#### Selected extract
In another league altogether are his Liturgical Songs of 2005 – a sequence which would make an admirable choice for any good choir wanting to avoid the inevitable Rachmaninov or Tchaikovsky Vespers. Chordal progressions are rich and unexpected; the layering and the abundant solo devotions keep us good company throughout. Again, the metaphysical dimension just evades Silvestrov. He might blame that on the choir, whom he pooh-pooed with a disgraceful display of pique when he took his bow; apparently he hadn't been satisfied with their dynamic levels at the rehearsal, but a professional saves the criticism for later. To me, this was as much of a vocal-richness thrill as the displays of the peerless Glinka Academic Cappella of St Petersburg. No western choir could hope to match it; and the dimension of operatic voices, still able to blend perfectly as a whole, was spine-tingling in the individual contributions. Silvestrov redeemed his bad temper to a certain extent with a piano-solo encore on the cusp of audibility, only the playing saving the piece in question from Claydermanesque banality (pictured below). As for the mosaics, back within the city/town, you move in a dreamlike trance from one of the eight Unesco World Heritage sites to another, nothing daunted by the summer heat since the streets are shady, the distances minimal and other tourists largely absent (the Italians are at the sea in July, I was told, and maybe foreign visitors think cities are too hot in the summer; this one, which feels more like a friendly village, couldn't be more pleasant). They range from the astonishing domes of the two baptisteries, the smaller perhaps the most magical if not as naturalistic, and the intimacy of Galla Placidia's blue-and-gold Mausoleum to the golden cloudbursts of San Vitale.

#### Recorded data
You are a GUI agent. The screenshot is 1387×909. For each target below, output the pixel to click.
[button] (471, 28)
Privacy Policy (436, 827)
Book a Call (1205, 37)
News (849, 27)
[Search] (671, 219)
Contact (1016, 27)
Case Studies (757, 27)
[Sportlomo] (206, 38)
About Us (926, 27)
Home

#### Parts of the exercise
1. Answer each question from the review.
(a) In what year were Silvestrov's Liturgical Songs composed?
(b) What was Silvestrov apparently dissatisfied with at the rehearsal?
(c) How many Unesco World Heritage sites does the review say are within the town?
2. According to the review, why is a visitor moving between the heritage sites undaunted by the summer heat? List every reason it gives.
3. Translate this sentence from the review into Spanish: "Chordal progressions are rich and unexpected; the layering and the abundant solo devotions keep us good company throughout."

#### Answers for each item
1.
(a) 2005
(b) The choir's dynamic levels
(c) Eight

2.
- The streets are shady.
- The distances are minimal.
- Other tourists are largely absent.

3. Las progresiones de acordes son ricas e inesperadas; la superposición de capas y las abundantes devociones solistas nos hacen buena compañía de principio a fin.